Соня с виду спокойна. Её рыжие волосы в серебристом лунном свете
стали сероватыми, будто она вдруг поседела с перепугу. Но бояться
ей нельзя никак. И нервничать тоже. Среди наших поговаривают, что
медведи часто используют вещества, чтобы достичь нужного состояния.
Но моя медведь не такая; она никогда в жизни не притронется к дури.
Ненавидит она это дело. И есть за что… кстати, правильно говорить
именно «медведь», даже если речь идёт о девчонке. Назвать ту, что
может залезть в никуда и вытащить в наш мир нечто материальное
«медведицей» - оскорбление. За такое по морде бьют. А то и ещё чего
похуже. Почему таких, как она называют медведями? Хороший вопрос.

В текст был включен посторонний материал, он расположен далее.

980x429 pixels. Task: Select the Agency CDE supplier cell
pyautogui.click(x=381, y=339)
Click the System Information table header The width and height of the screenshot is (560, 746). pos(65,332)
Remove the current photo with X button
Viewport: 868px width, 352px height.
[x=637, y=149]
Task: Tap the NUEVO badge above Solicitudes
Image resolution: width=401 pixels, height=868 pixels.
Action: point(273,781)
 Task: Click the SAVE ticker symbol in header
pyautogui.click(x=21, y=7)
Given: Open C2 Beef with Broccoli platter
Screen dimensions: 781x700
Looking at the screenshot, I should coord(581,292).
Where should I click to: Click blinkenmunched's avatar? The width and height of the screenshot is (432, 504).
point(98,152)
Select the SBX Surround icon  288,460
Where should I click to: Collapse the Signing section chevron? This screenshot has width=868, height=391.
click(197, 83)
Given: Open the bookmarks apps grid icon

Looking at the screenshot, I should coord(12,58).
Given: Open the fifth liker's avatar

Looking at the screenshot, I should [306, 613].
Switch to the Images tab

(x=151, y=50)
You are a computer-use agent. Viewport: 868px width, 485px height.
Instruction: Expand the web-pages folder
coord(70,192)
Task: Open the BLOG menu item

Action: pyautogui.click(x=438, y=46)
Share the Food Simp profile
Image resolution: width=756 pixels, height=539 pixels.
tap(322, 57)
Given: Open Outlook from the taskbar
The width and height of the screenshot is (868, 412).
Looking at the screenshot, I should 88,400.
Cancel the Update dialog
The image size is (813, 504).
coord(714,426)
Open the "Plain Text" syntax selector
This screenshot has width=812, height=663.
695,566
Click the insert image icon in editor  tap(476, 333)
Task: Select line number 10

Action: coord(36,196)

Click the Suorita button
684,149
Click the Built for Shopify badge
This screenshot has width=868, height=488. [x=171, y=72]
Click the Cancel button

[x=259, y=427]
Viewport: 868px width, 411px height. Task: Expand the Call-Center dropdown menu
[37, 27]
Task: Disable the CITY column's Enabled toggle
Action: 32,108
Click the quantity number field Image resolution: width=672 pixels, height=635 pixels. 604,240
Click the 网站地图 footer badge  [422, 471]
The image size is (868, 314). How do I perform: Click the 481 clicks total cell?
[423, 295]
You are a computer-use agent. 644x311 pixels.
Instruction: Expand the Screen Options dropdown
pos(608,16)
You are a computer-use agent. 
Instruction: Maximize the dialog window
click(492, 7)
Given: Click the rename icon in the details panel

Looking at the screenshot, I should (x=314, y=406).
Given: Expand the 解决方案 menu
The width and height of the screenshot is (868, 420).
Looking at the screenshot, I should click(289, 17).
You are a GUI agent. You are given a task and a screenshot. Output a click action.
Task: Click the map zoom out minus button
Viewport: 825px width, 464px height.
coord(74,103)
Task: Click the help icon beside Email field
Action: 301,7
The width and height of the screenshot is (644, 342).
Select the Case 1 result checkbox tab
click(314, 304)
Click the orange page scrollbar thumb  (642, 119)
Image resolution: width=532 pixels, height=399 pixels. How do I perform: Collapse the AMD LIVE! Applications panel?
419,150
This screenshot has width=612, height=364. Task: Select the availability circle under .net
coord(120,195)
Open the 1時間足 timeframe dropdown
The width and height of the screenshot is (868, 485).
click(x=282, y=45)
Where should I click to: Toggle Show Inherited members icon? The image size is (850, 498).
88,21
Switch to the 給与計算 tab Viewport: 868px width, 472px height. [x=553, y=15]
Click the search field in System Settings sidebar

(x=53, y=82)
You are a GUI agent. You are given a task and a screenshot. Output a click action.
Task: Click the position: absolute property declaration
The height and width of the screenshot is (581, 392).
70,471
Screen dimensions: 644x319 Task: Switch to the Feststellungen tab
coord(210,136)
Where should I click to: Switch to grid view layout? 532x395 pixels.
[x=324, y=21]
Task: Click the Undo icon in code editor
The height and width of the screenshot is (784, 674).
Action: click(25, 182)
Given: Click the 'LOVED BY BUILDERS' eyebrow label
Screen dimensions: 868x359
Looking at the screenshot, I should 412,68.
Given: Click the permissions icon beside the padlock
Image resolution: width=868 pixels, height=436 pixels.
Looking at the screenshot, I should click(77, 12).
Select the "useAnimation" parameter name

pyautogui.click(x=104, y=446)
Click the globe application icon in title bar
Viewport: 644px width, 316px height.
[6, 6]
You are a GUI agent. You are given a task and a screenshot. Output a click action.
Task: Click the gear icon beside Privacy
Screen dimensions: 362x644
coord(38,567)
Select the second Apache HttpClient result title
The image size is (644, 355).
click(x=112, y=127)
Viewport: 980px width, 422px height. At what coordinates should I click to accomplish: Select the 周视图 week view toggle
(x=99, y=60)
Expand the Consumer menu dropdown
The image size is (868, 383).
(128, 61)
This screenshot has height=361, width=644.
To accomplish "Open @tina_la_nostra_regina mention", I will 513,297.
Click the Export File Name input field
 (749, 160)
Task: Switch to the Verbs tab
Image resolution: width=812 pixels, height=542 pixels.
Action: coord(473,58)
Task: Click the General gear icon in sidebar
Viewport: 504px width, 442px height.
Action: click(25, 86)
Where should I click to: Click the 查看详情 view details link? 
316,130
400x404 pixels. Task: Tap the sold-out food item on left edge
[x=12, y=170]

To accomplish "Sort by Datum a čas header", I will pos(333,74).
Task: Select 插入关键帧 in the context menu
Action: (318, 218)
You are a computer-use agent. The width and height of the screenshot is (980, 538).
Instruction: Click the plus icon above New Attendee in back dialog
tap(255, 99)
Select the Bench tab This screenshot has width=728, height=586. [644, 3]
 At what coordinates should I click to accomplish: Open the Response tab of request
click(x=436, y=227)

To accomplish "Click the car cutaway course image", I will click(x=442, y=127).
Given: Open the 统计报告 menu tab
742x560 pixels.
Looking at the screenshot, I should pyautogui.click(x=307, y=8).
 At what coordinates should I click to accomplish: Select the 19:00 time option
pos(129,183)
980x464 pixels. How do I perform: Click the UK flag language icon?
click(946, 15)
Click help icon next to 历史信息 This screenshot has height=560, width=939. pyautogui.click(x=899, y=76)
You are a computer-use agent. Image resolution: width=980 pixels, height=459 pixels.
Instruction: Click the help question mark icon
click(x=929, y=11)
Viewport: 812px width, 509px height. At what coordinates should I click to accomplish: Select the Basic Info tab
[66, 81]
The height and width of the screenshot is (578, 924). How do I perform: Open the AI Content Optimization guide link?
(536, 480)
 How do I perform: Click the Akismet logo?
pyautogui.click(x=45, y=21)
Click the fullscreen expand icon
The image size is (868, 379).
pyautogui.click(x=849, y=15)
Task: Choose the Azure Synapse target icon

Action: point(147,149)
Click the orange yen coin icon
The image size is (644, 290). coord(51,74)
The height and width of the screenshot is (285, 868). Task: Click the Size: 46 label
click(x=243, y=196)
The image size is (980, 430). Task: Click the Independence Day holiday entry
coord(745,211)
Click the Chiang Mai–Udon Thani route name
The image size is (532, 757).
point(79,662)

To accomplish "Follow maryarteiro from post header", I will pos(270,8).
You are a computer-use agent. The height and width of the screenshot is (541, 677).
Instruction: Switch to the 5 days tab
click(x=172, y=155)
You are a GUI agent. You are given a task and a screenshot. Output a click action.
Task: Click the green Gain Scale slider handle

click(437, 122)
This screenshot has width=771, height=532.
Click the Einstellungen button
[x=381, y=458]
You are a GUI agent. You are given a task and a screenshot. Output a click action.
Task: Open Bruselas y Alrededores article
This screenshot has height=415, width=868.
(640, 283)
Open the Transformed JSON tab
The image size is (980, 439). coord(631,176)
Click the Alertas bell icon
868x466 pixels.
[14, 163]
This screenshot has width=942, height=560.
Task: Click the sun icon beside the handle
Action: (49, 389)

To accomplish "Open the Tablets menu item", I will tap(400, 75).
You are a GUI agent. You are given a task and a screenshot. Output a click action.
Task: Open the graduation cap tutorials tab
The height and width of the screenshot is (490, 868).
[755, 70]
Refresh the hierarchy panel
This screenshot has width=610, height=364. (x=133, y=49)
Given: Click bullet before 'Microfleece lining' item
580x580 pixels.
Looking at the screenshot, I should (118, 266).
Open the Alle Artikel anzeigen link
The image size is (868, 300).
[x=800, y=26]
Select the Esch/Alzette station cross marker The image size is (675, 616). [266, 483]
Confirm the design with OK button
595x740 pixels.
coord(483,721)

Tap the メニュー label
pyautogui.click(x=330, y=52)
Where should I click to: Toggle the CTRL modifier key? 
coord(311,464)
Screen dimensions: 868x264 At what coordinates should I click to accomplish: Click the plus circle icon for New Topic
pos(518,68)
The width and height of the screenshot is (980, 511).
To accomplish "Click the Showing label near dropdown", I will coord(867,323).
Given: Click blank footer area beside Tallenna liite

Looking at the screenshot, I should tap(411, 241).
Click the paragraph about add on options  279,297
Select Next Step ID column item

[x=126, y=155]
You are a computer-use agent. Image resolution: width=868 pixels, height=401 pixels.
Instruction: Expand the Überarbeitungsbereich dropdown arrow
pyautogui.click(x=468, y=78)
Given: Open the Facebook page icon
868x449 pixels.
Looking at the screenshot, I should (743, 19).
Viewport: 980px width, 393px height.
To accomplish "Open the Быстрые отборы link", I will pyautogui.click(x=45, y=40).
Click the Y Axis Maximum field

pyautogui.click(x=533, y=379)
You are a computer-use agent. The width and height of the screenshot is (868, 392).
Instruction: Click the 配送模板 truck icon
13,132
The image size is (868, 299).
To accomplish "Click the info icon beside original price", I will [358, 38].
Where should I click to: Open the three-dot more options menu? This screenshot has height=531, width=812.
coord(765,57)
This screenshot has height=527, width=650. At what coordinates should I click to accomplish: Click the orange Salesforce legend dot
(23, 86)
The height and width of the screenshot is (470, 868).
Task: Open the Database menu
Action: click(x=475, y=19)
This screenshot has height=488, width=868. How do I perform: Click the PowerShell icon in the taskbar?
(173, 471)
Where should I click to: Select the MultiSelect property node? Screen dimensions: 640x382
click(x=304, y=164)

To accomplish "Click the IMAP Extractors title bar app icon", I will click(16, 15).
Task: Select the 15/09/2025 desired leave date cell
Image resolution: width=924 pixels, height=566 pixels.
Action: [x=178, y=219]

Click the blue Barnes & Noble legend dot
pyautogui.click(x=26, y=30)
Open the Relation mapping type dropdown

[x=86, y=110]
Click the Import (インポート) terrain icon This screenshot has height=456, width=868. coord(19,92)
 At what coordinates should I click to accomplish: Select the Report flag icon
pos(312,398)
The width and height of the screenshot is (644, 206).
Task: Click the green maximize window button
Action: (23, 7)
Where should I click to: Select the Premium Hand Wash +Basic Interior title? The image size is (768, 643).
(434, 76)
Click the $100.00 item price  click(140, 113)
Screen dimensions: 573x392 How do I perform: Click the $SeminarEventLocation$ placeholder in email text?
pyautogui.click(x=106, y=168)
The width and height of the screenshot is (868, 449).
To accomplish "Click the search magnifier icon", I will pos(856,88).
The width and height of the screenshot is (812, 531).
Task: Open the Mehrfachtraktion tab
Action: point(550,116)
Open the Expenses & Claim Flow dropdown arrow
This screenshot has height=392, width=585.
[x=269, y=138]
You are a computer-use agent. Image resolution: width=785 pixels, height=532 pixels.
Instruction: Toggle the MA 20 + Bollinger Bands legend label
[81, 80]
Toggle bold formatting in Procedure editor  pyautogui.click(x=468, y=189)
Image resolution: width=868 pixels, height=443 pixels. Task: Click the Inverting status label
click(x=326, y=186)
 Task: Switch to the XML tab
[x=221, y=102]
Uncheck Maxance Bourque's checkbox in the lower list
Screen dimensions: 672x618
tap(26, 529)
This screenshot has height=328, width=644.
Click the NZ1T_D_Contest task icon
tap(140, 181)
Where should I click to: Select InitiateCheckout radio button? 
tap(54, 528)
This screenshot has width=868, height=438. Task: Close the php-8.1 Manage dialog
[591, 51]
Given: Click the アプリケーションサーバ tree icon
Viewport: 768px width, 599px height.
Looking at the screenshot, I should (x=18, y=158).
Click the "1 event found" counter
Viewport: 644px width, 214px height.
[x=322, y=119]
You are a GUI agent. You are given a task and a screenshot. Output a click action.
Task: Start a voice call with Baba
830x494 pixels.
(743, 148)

Точно не знает никто – я проверял. Возможно, из-за сходства с
медвежатниками – взломщиками сейфов, а, может, из-за того, что они
на зиму «впадают в спячку»: ни одному медведю не удалось вытащить
решительно ничего на свет в тех краях, где лежит снег. Наш промысел
доступен только летом. И это одна из причин, почему я вообще
втянулся в это дело. Ненавижу зиму.
- Линию чувствуешь? – шёпотом спросил я, не выдержав долгого
стояния на месте.
- Сильно и отчётливо, - бесцветным голосом ответила Соня.
- Чего тогда стоим?
- Не знаю… что-то не то. Не как обычно.
- Что это значит? – я немного растерялся; мы вдвоем пережили уже
с десяток извлечений, и по праву считались очень опытной парой.
Любые неожиданности для нас должны были остаться позади.
- Не знаю, говорю же, - ответила медведь с едва уловимым
раздражением. И сделала шаг вперёд.
Я последовал за ней, по привычке «сканируя» окрестности. Чужое
нескромное внимание могло испортить извлечение.
- Должно быть здесь, - я указал на одно из паровозных колёс. Оно
замерло, скосив противовес, уже много десятилетий назад. Странно:
его обод, конечно, потемнел от времени, но ржавчины почти не было.
Умели когда-то сталь делать!
Над нами возвышалась громада паровозного котла; она казалась
почти живым существом, с серебристой шершавой шкурой. Казалось,
вот-вот покатый бок выгнется, обрисовывая рёбра, и мы услышим
гулкий вдох…
- Узел? – с лёгким напряжением спросила Соня, подойдя к колесу
вплотную.
- Узел, - согласился я.
- Он на месте.
Я тихо, с явным облегчением, выдохнул. Значит, не зря мы
трудились две недели; не зря я ломал голову над таблицами и
графиками, сводил интегралы и вычислял координаты в
пространстве.
- Но с ним что-то… - напарница оборвала фразу, чуть
нахмурившись.
- Что? – снова не выдержал я.
- Не знаю. Вроде бы всё на месте… но словно бы цвет другой.
Понимаешь?
Вместо ответа я растеряно пожал плечами.
И в этот момент прямо перед своим лицом увидел сноп искр! Звук
выстрела дошёл до создания чуть позже – пару мгновений спустя.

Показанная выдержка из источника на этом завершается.